Featured

From the archives we have selected a particular photograph to share with you, along with some thoughts from local individuals, our curators and participants. Perhaps never seen before, these images offer an insight into the Black Country and our changing lives.

Sandwell Valley, 1987

Sandwell Valley is a green belt area of some 1,800 acres, alongside Dartmouth Park, West Bromwich. Running north to south, the M5 motorway bisects the Country Park. On the western side, the playing fields in front of Sandwell Park Farm visitor centre were used as the venue for an annual Bank Holiday Festival event organised by the council. (It was also here that Jubilee had held the first festival some 10 years earlier, with jugglers, clowns and welly throwing). A free event, the Sandwell Festival attracted crowds of 100,000 over the two days.

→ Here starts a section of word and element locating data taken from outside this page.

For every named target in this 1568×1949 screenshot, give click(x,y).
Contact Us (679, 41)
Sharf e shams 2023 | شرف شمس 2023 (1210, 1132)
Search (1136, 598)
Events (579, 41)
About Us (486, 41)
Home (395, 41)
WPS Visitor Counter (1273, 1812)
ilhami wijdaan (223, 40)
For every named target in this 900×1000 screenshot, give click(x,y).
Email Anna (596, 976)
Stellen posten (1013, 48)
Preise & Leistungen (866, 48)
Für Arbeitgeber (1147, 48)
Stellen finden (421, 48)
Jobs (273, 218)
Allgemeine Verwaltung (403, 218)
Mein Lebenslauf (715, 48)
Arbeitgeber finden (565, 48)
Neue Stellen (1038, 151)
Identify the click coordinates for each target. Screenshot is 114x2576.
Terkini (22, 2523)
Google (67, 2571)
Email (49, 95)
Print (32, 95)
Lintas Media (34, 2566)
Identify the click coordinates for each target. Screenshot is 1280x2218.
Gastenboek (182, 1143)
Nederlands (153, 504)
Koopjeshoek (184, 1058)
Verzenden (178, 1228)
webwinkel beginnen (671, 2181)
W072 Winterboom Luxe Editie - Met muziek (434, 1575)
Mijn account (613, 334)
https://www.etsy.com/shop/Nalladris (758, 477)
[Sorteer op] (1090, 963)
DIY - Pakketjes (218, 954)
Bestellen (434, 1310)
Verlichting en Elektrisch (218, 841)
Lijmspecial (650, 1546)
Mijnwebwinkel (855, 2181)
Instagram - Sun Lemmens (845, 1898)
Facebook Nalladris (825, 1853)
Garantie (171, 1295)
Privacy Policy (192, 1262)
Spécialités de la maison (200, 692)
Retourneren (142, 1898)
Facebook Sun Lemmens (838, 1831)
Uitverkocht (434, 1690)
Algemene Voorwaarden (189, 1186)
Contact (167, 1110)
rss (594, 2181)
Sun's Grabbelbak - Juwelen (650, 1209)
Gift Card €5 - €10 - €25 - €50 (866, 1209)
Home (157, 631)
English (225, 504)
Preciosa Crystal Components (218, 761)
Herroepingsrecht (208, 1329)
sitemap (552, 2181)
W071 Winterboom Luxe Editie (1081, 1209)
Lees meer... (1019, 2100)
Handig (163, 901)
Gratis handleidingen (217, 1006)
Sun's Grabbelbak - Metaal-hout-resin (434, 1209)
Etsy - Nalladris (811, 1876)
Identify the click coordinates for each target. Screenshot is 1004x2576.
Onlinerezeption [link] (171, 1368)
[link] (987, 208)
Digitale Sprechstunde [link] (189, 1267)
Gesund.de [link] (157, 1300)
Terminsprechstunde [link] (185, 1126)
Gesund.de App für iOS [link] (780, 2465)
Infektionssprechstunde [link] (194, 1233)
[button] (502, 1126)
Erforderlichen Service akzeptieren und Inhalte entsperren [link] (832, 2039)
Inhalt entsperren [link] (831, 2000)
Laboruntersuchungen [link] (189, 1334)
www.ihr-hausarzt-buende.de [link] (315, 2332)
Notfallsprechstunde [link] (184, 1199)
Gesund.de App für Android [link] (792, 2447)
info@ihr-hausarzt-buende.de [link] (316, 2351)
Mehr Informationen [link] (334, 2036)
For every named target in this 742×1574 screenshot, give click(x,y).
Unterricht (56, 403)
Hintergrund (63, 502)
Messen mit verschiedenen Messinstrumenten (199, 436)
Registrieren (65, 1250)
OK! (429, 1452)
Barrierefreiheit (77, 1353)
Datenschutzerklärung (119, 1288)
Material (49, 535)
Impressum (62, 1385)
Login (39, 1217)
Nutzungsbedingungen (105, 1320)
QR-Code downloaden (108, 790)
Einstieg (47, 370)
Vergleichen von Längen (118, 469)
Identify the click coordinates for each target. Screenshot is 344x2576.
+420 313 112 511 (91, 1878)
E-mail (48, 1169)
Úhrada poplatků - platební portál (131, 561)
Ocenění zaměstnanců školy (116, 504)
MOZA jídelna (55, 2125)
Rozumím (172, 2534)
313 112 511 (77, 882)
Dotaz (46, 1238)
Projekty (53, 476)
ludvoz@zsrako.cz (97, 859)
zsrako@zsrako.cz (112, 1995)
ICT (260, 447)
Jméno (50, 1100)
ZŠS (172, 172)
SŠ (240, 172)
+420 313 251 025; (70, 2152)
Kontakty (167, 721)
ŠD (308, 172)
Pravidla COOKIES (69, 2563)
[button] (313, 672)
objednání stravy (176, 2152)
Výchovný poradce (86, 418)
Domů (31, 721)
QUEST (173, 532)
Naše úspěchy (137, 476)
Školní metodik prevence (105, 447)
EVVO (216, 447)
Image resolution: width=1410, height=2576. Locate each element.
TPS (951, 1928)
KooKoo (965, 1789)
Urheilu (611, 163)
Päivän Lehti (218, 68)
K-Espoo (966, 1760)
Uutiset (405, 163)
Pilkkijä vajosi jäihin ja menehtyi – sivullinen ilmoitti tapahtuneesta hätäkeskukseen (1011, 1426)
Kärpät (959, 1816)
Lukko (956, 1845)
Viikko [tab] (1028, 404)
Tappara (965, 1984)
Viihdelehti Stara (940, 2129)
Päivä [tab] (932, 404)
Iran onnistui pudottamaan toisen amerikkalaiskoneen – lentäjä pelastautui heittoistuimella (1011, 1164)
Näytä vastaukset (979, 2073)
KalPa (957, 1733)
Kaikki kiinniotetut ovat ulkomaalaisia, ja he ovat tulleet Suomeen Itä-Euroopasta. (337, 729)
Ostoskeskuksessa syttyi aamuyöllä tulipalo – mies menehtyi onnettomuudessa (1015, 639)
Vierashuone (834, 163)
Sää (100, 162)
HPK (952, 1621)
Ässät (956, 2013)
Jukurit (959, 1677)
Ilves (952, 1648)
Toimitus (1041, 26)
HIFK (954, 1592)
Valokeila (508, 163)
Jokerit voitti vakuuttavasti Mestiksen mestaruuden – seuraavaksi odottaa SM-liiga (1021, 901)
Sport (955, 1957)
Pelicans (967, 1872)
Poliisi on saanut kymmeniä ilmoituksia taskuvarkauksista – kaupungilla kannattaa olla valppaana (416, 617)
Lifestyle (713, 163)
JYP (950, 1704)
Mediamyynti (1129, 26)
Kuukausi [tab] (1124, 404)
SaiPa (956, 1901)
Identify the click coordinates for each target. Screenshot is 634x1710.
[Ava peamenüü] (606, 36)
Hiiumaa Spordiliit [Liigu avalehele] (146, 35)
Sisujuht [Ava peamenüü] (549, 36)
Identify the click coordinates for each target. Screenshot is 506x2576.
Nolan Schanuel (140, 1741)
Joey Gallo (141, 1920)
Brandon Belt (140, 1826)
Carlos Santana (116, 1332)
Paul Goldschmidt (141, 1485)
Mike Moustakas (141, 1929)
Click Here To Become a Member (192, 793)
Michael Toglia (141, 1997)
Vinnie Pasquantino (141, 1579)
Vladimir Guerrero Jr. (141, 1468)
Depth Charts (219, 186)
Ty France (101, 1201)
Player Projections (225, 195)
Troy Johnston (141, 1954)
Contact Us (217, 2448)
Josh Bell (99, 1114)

As part of the Sandwell festival, Jubilee presented ‘Soundstage’ to promote local musicians, building on work with Smethwick Music Workshop and sound recording projects. This image documents a rare appearance of Joe Crow, with Paddy Quick on bass and Martin Walker on drums. Joe tells us that the girls at the front are his niece Lisa with her cousins, Billie-Jo, Krisha and Zoe.

Paddy Quick recalls:  ‘It’s a long way back but…  I remember it quite well because it was the highlight of my very short musical career. We’d been rehearsing for months before we decided we were ready to perform. Martin and I would drive over to Joe’s twice a week where we’d meet with him and Eamon Duffy and set up to rehearse. It was intended that we’d be a four-piece with Eamon Duffy on lead guitar but unfortunately, a few weeks before the Sandwell gig, Eamon broke some fingers (or his hand, I can’t remember which). However, we decided to go ahead as a three-piece with Joe filling in all the guitar parts as well as doing all the vocals and all other guitar parts. It’s easy to remember the set because it was recorded (from the soundboard by Chris Jones, I think). The audience was small and consisted mainly of our friends and families but we loved playing and were well received by those who were there. We’d decided on twelve songs for the set, all written by Joe. His songs, including the ones that didn’t make the setlist still stand up today. I would love to have heard them all on a studio album with good production values and with better bass playing. We did actually record a couple of songs under studio conditions but I’ve no idea if they still exist. Soundstage was a proud moment for me to perform with such good musicians as Joe and Martin and we played at least one other gig which was as good as that day (at some pub in Birmingham) but which wasn’t recorded. We also performed at least once with Eamon when his hand had recovered.’

Chris Jones (the music worker at Jubilee) did indeed record the gig, as well as some of the rehearsal sessions in the back room at their base at 84, High Street, West Bromwich. Some of those recordings (‘Shotgun Valentine’ and ‘Tomorrow Goodbye’) can be found today at: https://soundcloud.com/j03cr0w

In those days, among other bits of kit, they were working with a TASCAM portastudio, originally the world’s first four-track recorder introduced in the 1980s, based on a standard compact audio cassette tape. (Bruce Springsteen’s album, ‘Nebraska’ was recorded in a spare bedroom on a TASCAM Portastudio 144 and a pair of Shure SM57s.)  Joe Crow had previously collaborated with Chris Jones on a live performance accompanying Smethwick break-dancers in 1984-85. He was originally a member of both The Prefects and their successor The Nightingales, Brummie punk & post-punk veterans. His single ‘Compulsion’, originally on Cherry Red Records, was covered by Martin Gore of Depeche Mode on his 1989 ‘Counterfeit’ EP. (The original was re-released on Dark Entry Records of San Francisco in 2015, as part of their mission to resuscitate the 80s underground.)